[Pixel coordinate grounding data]
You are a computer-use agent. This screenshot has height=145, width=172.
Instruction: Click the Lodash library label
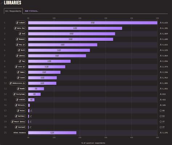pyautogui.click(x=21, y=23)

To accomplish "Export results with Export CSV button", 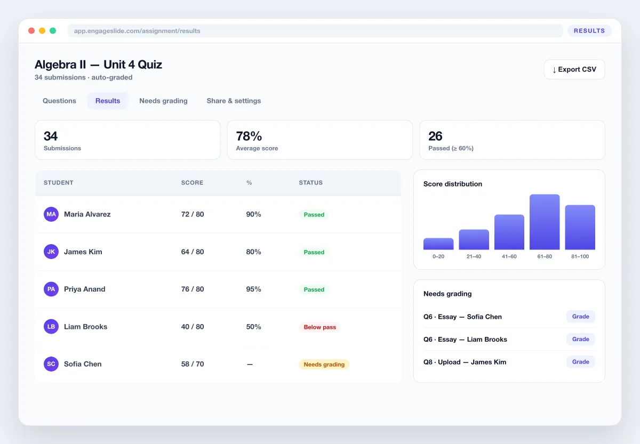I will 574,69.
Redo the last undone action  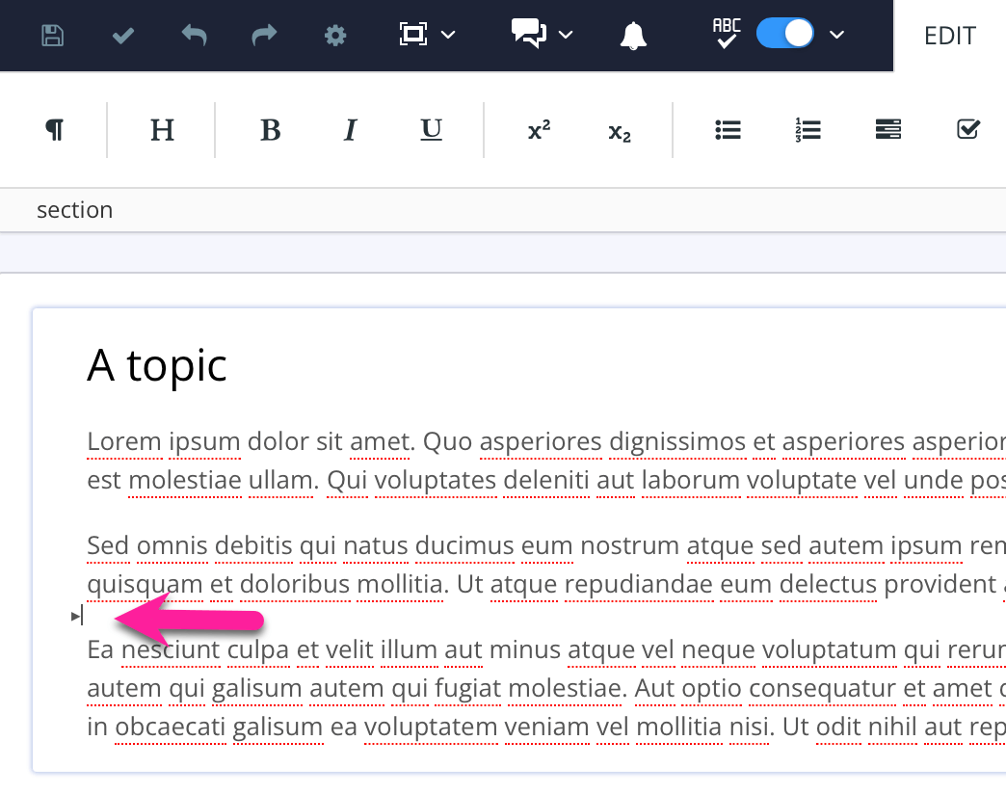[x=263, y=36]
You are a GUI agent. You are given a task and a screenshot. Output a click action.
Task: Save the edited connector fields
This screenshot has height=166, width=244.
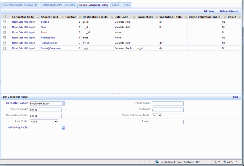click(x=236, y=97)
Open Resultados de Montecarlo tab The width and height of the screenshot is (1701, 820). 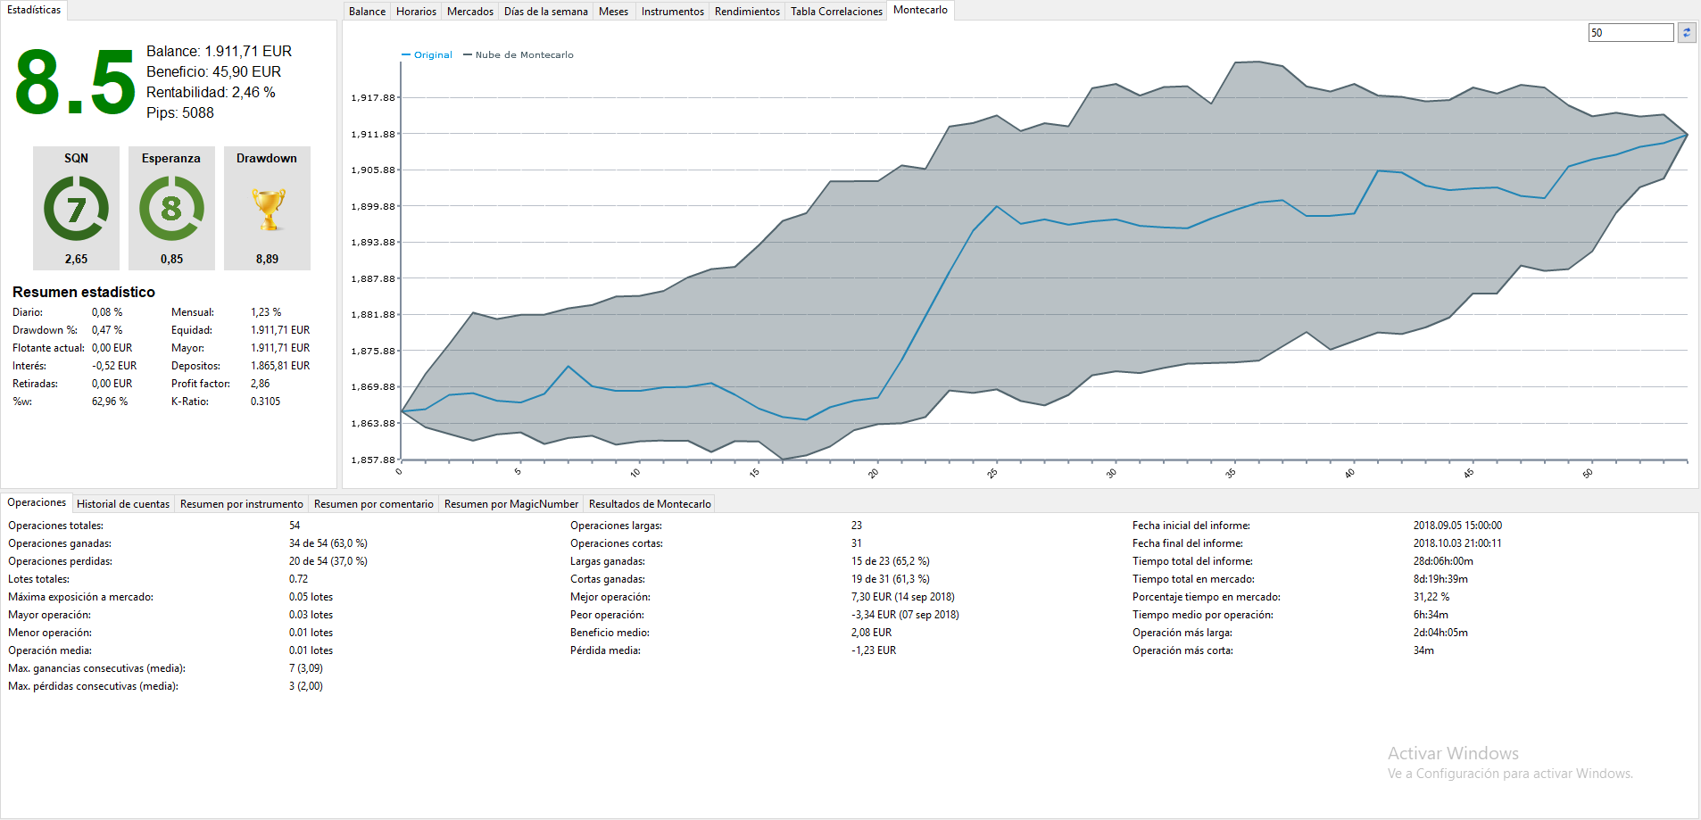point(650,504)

WORK REQUEST =
The exercise is to copy out every line above that has the word "agent" in it.

EXPECTED OUTPUT =
You are a computer-use agent. This screenshot has height=145, width=172.
You are a GUI agent. You are given a task and a screenshot. Output a click action.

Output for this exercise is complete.